What do you mean by that?

(Obviously you don't mean necessarily literally on paper)

Do you claim that the predictions that are made about what is observed are false, or that the interpretation is wrong, or?

Surely you don't mean that by interpreting it in a particular way, it causes different things to happen, so I can't think of anything other than those two.

I think he means that the "entanglement" as understood by general public, i.e. as "I do something to particle A, and suddenly particle B changes" is an invalid way of reading the math; you didn't do anything to B, you merely figured out, by interacting with A, in which world you're in.
You see, this is the thing that kills me when thinking about the quantum world. The Many Worlds interpretation is so clean and obvious, except for one thing - it requires creating a new universe for each quantum entanglement event. Gah!

Of course that does make me think about forking processes and copy-on-write, and the idea that our reality is just a simulation in a computer and that maybe creating new universes is not as expensive as we might at first think...

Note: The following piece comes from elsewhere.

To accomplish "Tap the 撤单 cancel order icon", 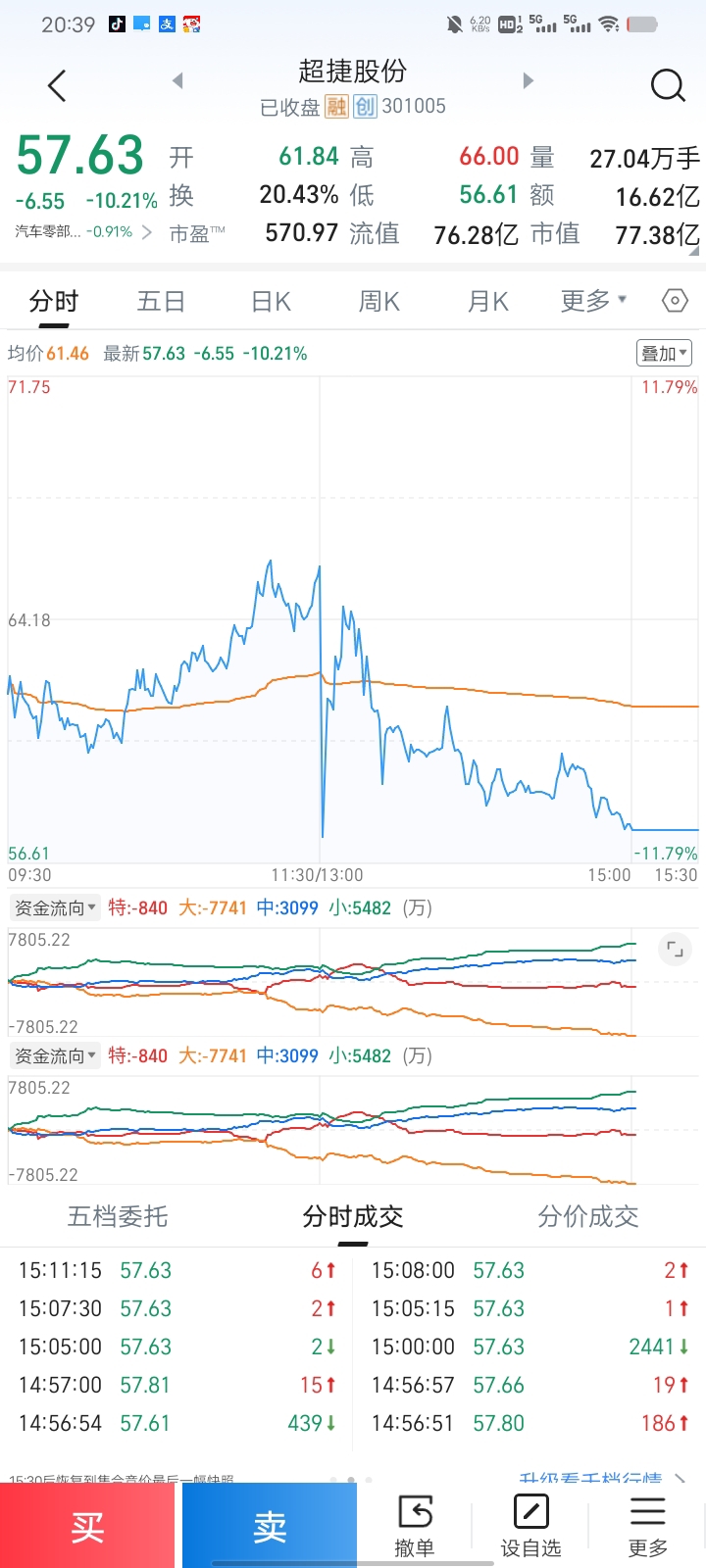I will pos(415,1525).
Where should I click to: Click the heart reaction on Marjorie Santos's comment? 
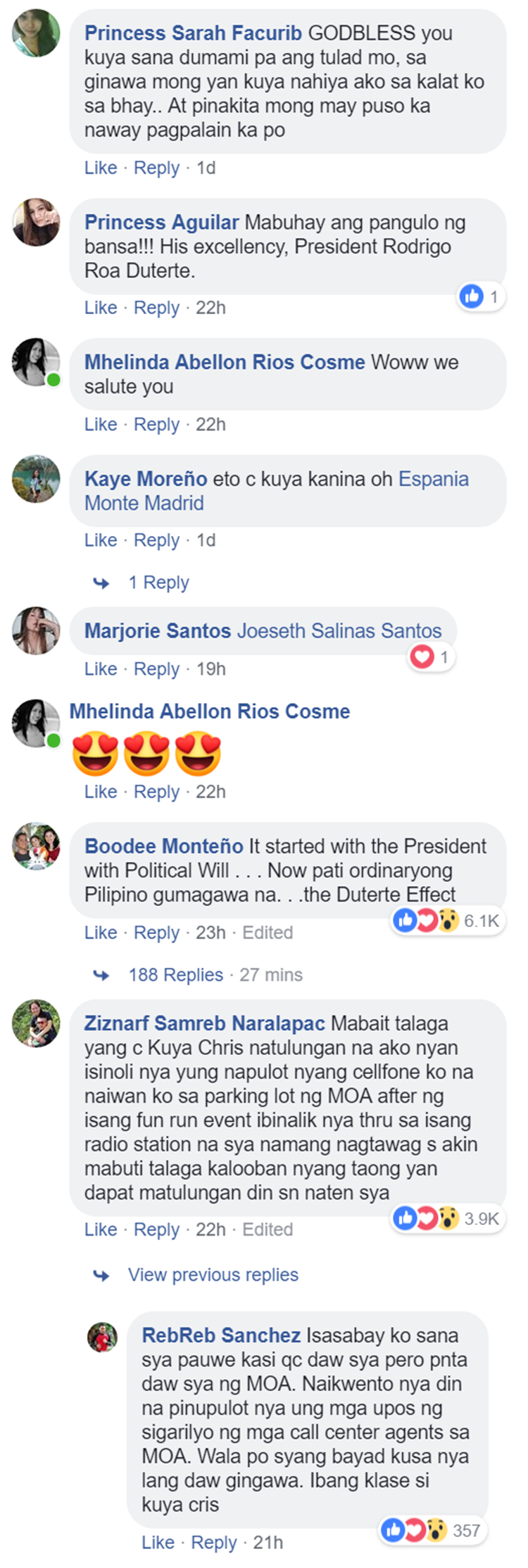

I'm starting to think about this along the "zero-worlds interpretation" - i.e. there is only one world, but it's not based on discrete particles with states, but on probability distributions. We perceive the world as if it was already mostly simple, but it's because we too are entangled with stuff. There are no many worlds of particles, because particles are not the building blocks of a world. If you look at it from the hypothetical computer simulating us, it's kind of like storing the set of all natural numbers - you can store slices of it in lists (and then quantum entanglement under MWI works by figuring out in which list you are) vs. storing a generator function.

I admit I'm still in the process of learning and figuring this stuff out.